> Directions
The line with "Instruction: Expand the" and each line following it, up to the final line of the data, should be set down exactly; pictures stay out.

> Data for this exercise
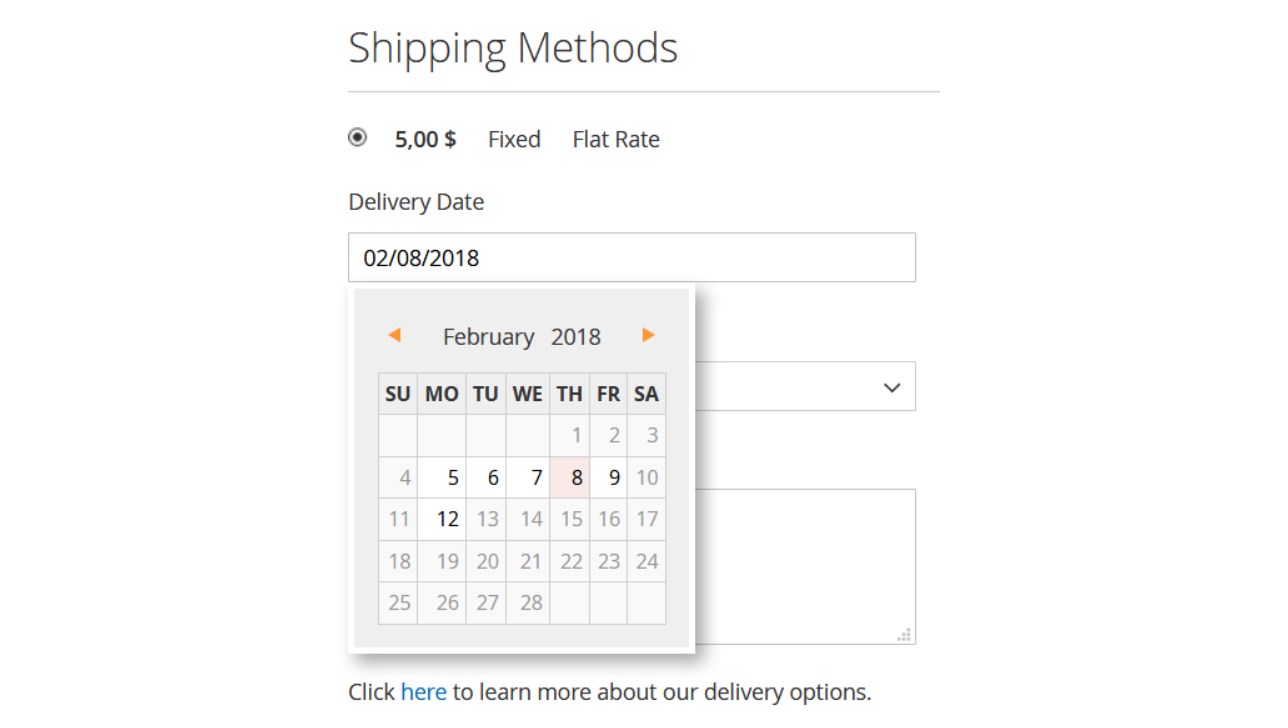The height and width of the screenshot is (728, 1288).
Task: Choose February 6 as delivery date
Action: coord(486,478)
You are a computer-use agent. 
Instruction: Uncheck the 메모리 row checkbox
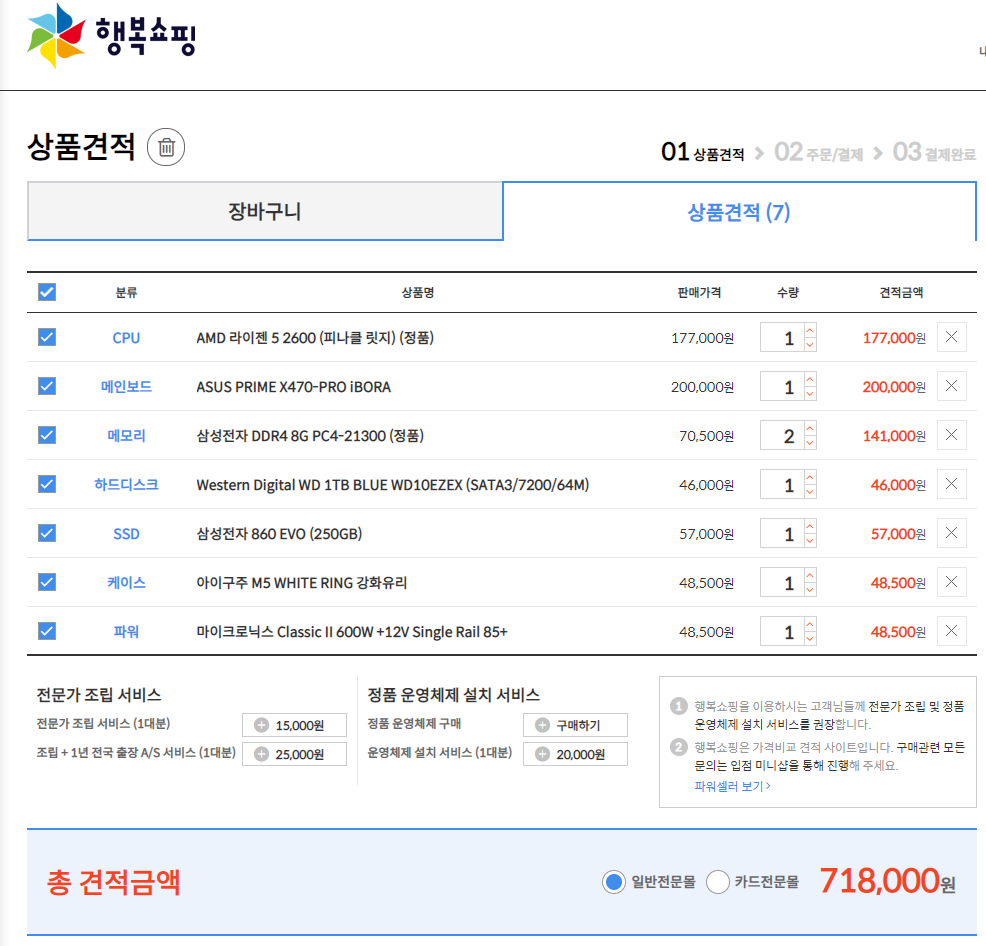tap(47, 435)
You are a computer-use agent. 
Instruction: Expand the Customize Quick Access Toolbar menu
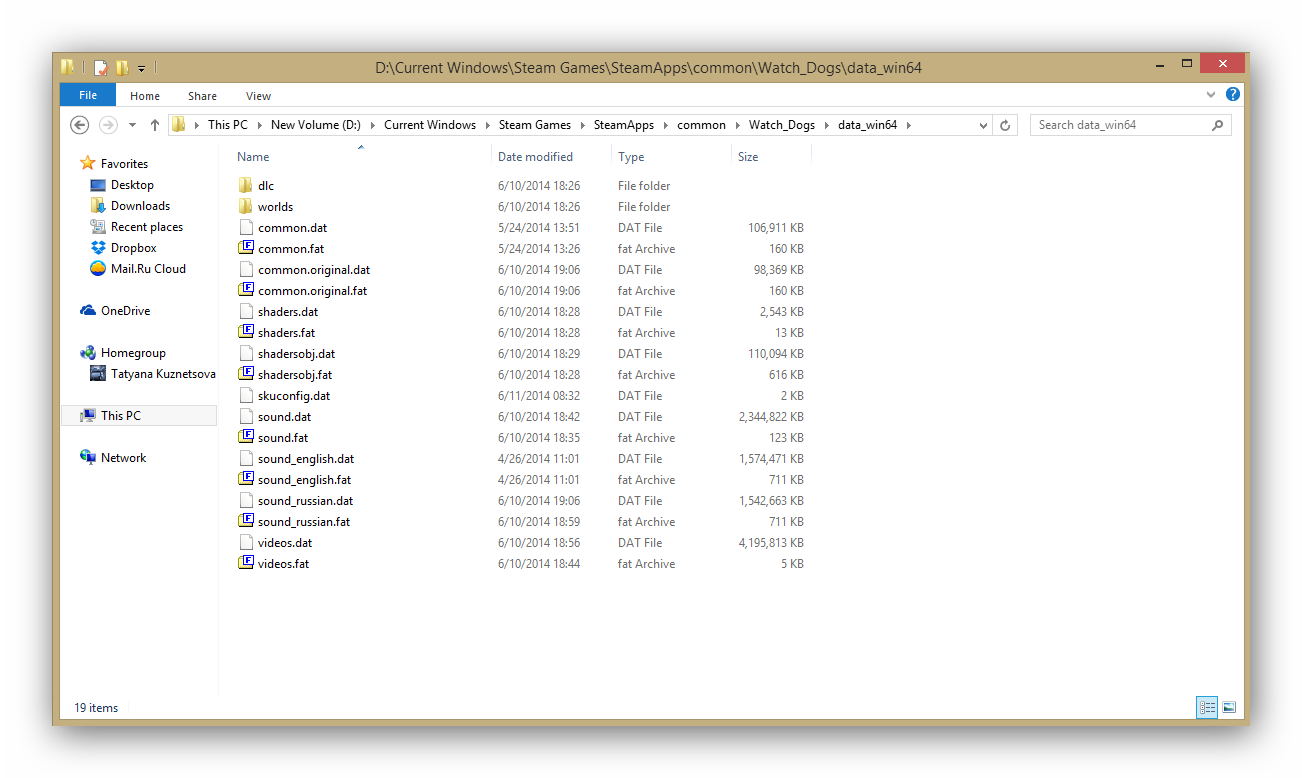(x=142, y=69)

> Exercise answer
Instruction: Expand the Customize Quick Access Toolbar menu
(x=142, y=69)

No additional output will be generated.